LARGE1 encodes the LARGE xylosyl- and glucuronyltransferase 1 protein. This protein interacts with α-dystroglycan and functions as a glycosyltransferase stimulating glycosylation of α-dystroglycan, which in skeletal muscles connects the cytoplasm with the extracellular matrix as part of the dystrophin–glycoprotein complex [49, 50]. How this relates to the observed association with visceral fat accumulation and insulin resistance is unclear; therefore studies including a more comprehensive coverage of the genome and a larger sample size are warranted to verify the suggested associations, and possibly identify the causal variant in the locus.

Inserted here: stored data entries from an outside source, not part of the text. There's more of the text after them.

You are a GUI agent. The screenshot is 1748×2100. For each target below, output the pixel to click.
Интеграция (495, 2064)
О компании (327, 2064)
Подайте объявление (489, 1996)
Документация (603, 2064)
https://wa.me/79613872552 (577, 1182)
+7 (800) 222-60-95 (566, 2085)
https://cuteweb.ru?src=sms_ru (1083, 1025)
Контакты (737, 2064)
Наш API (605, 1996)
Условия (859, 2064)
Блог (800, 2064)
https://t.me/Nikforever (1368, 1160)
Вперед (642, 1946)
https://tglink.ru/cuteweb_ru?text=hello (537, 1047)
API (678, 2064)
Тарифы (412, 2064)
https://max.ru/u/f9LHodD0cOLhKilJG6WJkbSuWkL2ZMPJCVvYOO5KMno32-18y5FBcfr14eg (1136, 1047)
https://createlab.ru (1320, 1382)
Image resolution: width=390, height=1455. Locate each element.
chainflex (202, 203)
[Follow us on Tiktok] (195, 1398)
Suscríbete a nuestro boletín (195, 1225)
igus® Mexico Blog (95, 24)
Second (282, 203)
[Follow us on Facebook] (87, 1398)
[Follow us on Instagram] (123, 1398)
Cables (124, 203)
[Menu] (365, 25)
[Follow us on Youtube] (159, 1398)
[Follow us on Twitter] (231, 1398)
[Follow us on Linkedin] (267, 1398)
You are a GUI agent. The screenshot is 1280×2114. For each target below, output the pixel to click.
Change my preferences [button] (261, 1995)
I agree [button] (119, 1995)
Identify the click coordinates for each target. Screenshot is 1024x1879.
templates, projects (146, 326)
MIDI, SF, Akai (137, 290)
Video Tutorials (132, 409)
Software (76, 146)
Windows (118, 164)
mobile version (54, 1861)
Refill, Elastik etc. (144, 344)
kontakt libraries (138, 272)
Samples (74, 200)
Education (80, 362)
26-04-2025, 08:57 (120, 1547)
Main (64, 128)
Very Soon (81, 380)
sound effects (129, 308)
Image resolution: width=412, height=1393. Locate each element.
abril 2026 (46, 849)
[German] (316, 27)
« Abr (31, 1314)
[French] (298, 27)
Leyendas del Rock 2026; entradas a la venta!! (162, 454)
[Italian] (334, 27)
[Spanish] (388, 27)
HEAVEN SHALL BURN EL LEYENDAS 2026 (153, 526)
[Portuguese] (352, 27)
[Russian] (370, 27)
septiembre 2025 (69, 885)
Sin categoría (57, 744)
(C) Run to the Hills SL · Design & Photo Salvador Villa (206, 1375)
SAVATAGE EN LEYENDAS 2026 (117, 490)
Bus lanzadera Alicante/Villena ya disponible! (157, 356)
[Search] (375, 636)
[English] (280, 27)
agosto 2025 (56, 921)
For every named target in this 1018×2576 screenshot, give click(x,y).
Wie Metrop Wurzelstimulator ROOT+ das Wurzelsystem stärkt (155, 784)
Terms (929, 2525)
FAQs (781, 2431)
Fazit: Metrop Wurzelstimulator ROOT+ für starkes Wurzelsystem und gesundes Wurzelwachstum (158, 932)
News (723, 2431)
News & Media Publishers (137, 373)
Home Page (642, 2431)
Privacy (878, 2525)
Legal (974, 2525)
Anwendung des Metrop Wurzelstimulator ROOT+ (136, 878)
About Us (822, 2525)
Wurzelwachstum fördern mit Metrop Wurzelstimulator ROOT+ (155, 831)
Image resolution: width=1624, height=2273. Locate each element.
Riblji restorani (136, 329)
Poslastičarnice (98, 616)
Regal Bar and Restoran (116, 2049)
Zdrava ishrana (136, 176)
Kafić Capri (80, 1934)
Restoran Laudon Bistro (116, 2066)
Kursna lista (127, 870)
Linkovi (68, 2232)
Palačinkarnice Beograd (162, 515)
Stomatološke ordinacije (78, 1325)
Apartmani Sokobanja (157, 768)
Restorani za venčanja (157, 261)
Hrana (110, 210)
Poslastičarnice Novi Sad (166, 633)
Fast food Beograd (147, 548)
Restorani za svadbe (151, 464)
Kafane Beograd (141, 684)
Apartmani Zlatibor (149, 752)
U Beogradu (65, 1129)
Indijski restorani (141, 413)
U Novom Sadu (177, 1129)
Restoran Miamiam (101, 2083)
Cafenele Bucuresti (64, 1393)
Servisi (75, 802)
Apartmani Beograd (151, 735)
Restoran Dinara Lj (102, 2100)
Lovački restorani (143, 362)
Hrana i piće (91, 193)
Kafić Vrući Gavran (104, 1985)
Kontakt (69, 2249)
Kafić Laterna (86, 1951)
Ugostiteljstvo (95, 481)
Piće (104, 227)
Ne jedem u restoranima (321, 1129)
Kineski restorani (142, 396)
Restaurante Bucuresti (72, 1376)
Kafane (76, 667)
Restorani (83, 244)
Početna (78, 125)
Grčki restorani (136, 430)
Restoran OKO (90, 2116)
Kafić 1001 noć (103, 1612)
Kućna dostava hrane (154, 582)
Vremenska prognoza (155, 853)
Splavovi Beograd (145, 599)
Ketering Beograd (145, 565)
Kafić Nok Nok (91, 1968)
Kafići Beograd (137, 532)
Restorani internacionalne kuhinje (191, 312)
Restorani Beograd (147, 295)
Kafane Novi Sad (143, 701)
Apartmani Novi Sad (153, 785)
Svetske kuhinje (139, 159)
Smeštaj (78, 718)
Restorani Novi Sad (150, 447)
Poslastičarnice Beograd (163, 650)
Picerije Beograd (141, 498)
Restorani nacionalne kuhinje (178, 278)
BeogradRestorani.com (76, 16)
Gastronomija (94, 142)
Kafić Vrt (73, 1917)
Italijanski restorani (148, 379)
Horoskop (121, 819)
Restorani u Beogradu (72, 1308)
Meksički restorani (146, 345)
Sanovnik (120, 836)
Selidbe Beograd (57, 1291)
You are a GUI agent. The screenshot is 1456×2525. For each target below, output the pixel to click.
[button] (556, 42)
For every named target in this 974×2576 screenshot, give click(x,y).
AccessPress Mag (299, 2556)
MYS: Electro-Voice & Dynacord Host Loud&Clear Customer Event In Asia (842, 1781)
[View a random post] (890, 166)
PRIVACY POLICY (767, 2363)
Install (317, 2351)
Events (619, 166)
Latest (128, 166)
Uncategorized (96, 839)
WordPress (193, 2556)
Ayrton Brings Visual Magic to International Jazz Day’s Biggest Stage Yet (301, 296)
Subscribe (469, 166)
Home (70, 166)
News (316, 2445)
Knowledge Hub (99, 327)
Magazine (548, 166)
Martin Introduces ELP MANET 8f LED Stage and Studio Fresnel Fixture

In this study, we observed three loci, TBC1D4, ITGA1 and LARGE1, harbouring variants with large recessive effects on the risk of type 2 diabetes in Greenlanders, the latter, however, having weaker statistical support. In addition to these loci, based on a loss-of-function screening of the same population, we recently identified a variant in ADCY3 recessively associated with obesity and type 2 diabetes [51]. Variants in all four loci have effect sizes that are much greater than what has been reported for TCF7L2, which is the greatest genetic risk factor for type 2 diabetes among Europeans [1]. Even though the estimated effects are likely to be inflated by the ‘winner’s curse’, these variants have the potential to be of clinical relevance by facilitating the prediction of diabetes development in Greenlandic population. More research is needed to identify the causal variants, to elucidate the biological mechanisms underlying the association with type 2 diabetes, and to clarify whether these novel variants distinguish type 2 diabetes subtypes with specific aetiology, as demonstrated for TBC1D4 [13]. This additional knowledge could have the potential to guide choice of treatment for subtypes of type 2 diabetes.

In conclusion, we demonstrate that common alleles with recessive effects play a role in the genetic architecture of type 2 diabetes in the small and historically isolated Greenlandic population. These findings reiterate the importance of considering non-additive genetic models when performing GWAS.